For years, knife crime has sent chilling statistics and daunting reports across the desks of decision-makers. How do we take meaningful action on this? Is it right to demand that teachers make the difference?

As a youth entangled within Glasgow, a city once known as the “murder capital of Europe”, I voluntarily entrenched myself within gangs, drugs, crime and vulnerability. This desperate need for acceptance was an amalgamation of despair and desperation from a boy once bullied for simply wearing the wrong brand of trainers. Before this, I endured poverty, hunger and violence, but I could no longer survive isolation. As the oldest male child to a struggling single parent of five, I found myself settled on the notion that protection and stability were rooted within households, and that it was my responsibility to cement this legacy. The idea of being popular within a gang was preferable to a feeling of solitude.

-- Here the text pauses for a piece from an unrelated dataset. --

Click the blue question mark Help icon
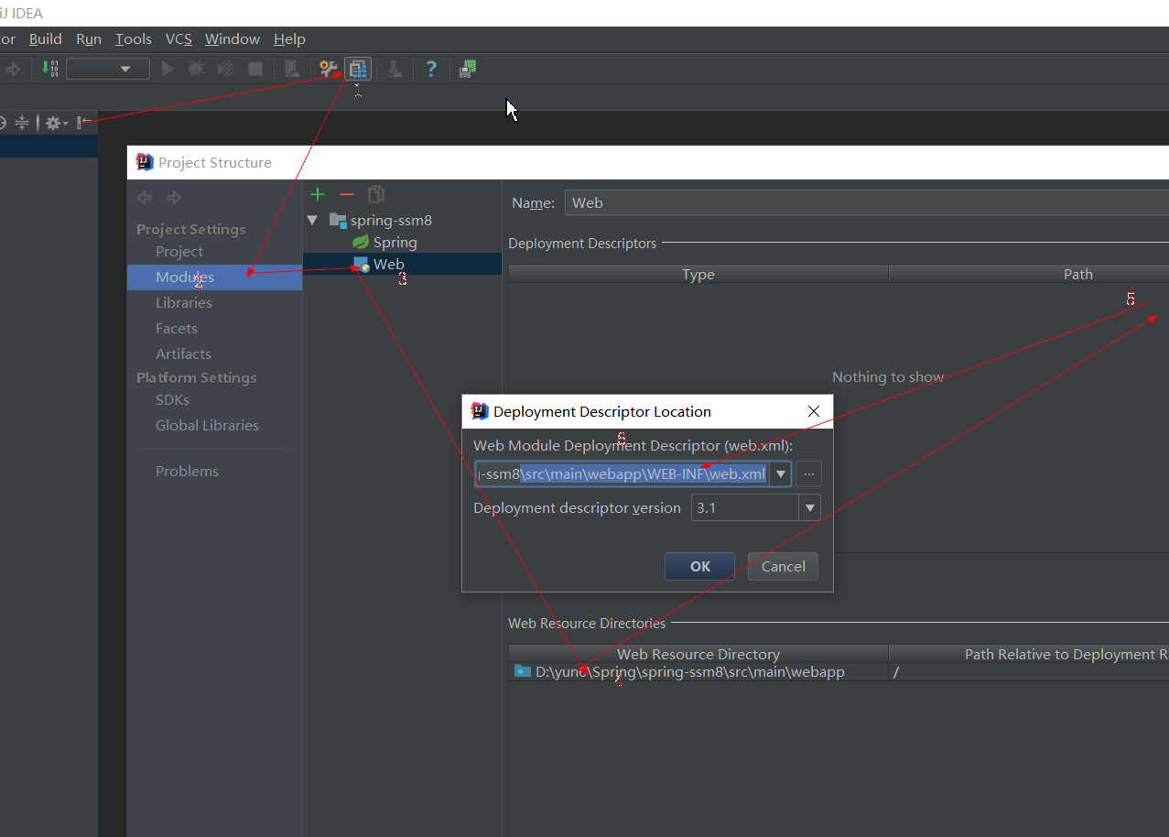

I was nine years old the first time I anxiously observed a gang fight in Glasgow’s East End: a moderately brisk event with two groups of boisterous youths trading insults and pieces of stone until the authorities arrived. I have no recollection of any media reports or community outrage; people simply carried on with their day-to-day lives. I do remember lots of laughter, cheering and the odd outburst of dramatic anger and vulgar language. It was not harrowing or distressing - there were neighbours peering from windows as they fed their infants by the bottle, even including themselves in the occasional outburst of insults in support of their resident youths. A bizarre, and yet familiar, scenario of the gang culture that engulfed the city of Glasgow.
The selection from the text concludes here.